▶ Assignment
In the data below, which lines hold the word "home"? Copy them.

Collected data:

════════════════

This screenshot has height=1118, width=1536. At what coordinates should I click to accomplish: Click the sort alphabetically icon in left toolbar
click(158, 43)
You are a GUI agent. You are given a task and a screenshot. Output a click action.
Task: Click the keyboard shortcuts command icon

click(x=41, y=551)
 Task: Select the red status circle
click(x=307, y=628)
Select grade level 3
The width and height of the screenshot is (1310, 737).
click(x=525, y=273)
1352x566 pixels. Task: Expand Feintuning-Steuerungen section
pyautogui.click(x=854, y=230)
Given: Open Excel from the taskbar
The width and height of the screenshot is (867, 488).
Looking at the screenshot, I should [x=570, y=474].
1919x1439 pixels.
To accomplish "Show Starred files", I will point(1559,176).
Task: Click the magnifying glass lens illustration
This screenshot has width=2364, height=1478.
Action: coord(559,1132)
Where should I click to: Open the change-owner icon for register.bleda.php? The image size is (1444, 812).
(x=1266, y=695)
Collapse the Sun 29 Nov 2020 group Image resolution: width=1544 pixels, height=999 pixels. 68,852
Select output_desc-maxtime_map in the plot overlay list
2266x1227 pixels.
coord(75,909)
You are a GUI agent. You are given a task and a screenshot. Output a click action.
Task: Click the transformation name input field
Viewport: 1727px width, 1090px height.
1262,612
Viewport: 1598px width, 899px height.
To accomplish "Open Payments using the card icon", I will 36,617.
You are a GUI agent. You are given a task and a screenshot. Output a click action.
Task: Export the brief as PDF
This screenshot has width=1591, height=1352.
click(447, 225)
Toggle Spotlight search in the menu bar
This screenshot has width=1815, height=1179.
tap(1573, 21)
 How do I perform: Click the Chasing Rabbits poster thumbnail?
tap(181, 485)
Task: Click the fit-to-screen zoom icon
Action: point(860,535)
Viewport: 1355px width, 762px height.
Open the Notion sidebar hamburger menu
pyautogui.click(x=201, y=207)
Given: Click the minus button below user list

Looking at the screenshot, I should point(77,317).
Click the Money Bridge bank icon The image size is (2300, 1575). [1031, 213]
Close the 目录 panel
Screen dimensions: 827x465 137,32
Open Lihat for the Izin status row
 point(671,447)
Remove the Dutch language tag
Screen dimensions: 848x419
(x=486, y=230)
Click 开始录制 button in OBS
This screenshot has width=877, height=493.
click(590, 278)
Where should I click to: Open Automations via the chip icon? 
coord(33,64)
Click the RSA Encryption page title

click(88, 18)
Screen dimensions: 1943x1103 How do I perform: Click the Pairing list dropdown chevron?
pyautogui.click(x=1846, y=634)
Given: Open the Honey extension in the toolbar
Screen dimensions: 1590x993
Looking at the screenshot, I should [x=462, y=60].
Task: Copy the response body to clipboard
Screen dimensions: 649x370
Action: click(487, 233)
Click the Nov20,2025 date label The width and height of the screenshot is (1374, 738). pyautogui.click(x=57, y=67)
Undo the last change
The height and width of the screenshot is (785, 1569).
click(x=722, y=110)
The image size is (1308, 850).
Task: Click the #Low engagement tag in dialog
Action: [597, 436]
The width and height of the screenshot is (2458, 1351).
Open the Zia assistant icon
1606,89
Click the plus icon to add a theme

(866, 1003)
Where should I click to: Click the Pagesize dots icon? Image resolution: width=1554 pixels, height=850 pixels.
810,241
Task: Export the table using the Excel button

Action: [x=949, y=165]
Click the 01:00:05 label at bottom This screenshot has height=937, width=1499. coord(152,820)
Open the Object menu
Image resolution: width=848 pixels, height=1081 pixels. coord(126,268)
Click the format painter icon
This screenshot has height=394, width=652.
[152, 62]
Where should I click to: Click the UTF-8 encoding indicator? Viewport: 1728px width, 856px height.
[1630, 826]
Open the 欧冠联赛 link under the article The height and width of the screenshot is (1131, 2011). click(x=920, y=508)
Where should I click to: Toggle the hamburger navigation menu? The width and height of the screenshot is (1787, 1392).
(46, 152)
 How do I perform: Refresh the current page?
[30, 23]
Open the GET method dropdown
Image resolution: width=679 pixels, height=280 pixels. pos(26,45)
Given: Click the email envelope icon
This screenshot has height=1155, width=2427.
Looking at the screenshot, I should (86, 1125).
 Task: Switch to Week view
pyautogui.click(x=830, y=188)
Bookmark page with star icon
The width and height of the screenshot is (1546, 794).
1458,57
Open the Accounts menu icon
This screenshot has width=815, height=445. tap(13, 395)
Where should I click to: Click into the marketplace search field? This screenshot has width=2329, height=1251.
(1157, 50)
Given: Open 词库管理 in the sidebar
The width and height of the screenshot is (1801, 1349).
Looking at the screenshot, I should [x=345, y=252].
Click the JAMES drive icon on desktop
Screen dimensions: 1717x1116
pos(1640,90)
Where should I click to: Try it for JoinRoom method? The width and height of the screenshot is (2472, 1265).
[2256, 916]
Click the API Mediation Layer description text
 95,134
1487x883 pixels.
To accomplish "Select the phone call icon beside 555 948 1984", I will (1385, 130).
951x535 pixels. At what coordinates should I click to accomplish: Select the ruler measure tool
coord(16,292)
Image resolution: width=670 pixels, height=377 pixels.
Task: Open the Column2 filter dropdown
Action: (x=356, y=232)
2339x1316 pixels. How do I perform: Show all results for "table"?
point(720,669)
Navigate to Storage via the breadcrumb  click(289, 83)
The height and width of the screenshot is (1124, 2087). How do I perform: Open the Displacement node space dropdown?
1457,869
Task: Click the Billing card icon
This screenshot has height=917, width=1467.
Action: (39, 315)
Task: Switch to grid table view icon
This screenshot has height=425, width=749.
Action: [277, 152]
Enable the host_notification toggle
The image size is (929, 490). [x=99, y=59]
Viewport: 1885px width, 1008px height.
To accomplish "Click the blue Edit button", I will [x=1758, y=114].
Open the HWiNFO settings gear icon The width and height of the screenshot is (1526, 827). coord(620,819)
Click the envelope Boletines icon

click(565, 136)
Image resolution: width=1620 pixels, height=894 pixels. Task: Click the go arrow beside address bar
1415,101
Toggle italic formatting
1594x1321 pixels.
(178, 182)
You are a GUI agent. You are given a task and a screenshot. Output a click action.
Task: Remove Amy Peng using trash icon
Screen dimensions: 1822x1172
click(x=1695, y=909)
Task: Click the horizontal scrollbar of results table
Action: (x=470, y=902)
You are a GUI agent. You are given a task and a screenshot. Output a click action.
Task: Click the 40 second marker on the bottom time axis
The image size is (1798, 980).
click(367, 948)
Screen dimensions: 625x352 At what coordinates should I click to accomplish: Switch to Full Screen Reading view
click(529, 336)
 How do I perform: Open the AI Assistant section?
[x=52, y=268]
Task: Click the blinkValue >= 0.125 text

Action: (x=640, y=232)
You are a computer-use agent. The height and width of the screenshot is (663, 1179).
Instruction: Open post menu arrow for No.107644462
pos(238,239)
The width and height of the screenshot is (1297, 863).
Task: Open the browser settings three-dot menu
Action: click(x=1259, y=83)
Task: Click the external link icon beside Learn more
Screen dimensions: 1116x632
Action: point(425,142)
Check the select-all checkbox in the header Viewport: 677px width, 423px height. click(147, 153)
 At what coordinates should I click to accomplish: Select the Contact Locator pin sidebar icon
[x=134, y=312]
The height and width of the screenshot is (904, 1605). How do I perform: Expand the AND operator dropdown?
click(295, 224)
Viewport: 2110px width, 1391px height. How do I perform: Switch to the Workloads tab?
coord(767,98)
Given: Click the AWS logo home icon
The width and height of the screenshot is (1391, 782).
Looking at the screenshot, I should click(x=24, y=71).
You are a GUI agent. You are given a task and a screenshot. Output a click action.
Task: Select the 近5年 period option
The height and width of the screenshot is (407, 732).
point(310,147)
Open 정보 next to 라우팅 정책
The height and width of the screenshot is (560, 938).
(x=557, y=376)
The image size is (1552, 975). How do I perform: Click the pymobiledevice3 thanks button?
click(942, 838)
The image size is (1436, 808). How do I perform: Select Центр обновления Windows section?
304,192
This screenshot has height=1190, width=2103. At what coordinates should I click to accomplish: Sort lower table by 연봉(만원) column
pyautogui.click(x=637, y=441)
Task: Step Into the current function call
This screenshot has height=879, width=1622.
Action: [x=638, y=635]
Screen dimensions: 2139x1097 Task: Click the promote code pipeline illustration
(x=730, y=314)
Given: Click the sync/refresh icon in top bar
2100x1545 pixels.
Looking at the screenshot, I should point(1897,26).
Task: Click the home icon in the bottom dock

════════════════

▶ Answer to this task
Given: Click the AWS logo home icon
Task: Click the home icon in the bottom dock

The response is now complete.